A general taxonomy of psychomotor skill teaching/learning for universal application to all educational settings does not exist because of the great variability in this type of domain among disciplines. A broadly accepted, standardized outline of psychomotor skill learning for anesthesiology also does not exist. There are many psychomotor skills that anesthesiologists and other related health care professionals need to learn. Perhaps a major challenge for teachers of anesthesiology is to codify the fundamental and supplemental psychomotor skills that must be taught and learned. This process is beginning to occur with the introduction of practice parameters or practice guidelines developed by medicine in general and anesthesiology in particular.[34] [35] [36] [37] [38] [39] [40]

Affective teaching/learning deals with feelings or emotions. The taxonomy of affective learning addresses the following[41] :

  1. Receiving
  2. Responding
  3. Valuing
  4. Organizing
  5. Value complexing

Although we actively and consciously teach in the cognitive and psychomotor areas, we are much less aware of our affective teaching. Even though we may not be aware of it, however, we are constantly teaching in the affective arena by the role modeling we perform. Earlier in this chapter an example of how affective teaching/learning takes place was described. In the real-life setting, the aggressive, passive-aggressive, or passive posture of the anesthesiology teacher interacting with the surgeon provides a lasting lesson in the affective domain for the resident anesthesiology learner.

Thinking about affective learning results in arriving at the goals for such learning and permits the development of teaching plans to achieve the goals.

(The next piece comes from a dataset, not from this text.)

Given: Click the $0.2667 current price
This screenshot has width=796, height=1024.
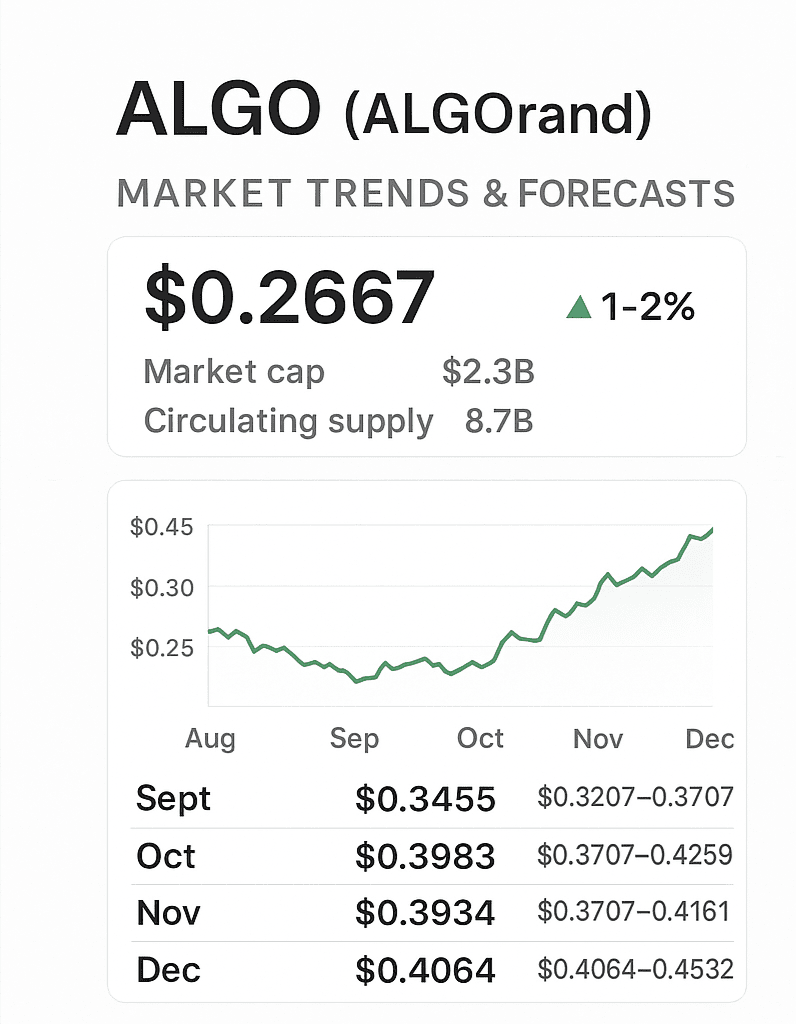Looking at the screenshot, I should pyautogui.click(x=290, y=299).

Only if we decide how we believe that we as anesthesiologists and health care professionals in related fields need to behave in relation to others will we be able to teach professionalism and these psychosocial skills to our students.[42]

Another example of the importance of affective learning concerns our approach to the teaching task. When our students sense our own enthusiasm about and commitment to a particular topic, their attitudes about it follow suit. In similar fashion, if we as teachers are negative about some aspect of learning, we can expect our students to mimic these feelings. The charge that teachers of anesthesiology must accept is that they must be conscious of the emotions that they display and prospectively decide on the values that they wish to teach because affective teaching and learning occur all of the time.

Defining the areas of learning (i.e., what to teach) makes it possible for the teacher to devise methods to evaluate the success of the teaching endeavor. For anesthesiology education of physicians, the ABA examination and certification protocol evaluates the three areas of learning. The written examination tests cognitive learning, though perhaps at its more simple levels. Psychomotor and affective learning is evaluated in an ongoing manner by the anesthesiology faculty of residency training programs and is attested to by the faculty granting a certificate of clinical competence to successful learners. The oral examination evaluates cognitive learning, one hopes at its more complex levels. In addition, the oral examination may assess affective learning, although such assessment is accomplished in an unsystematic approach.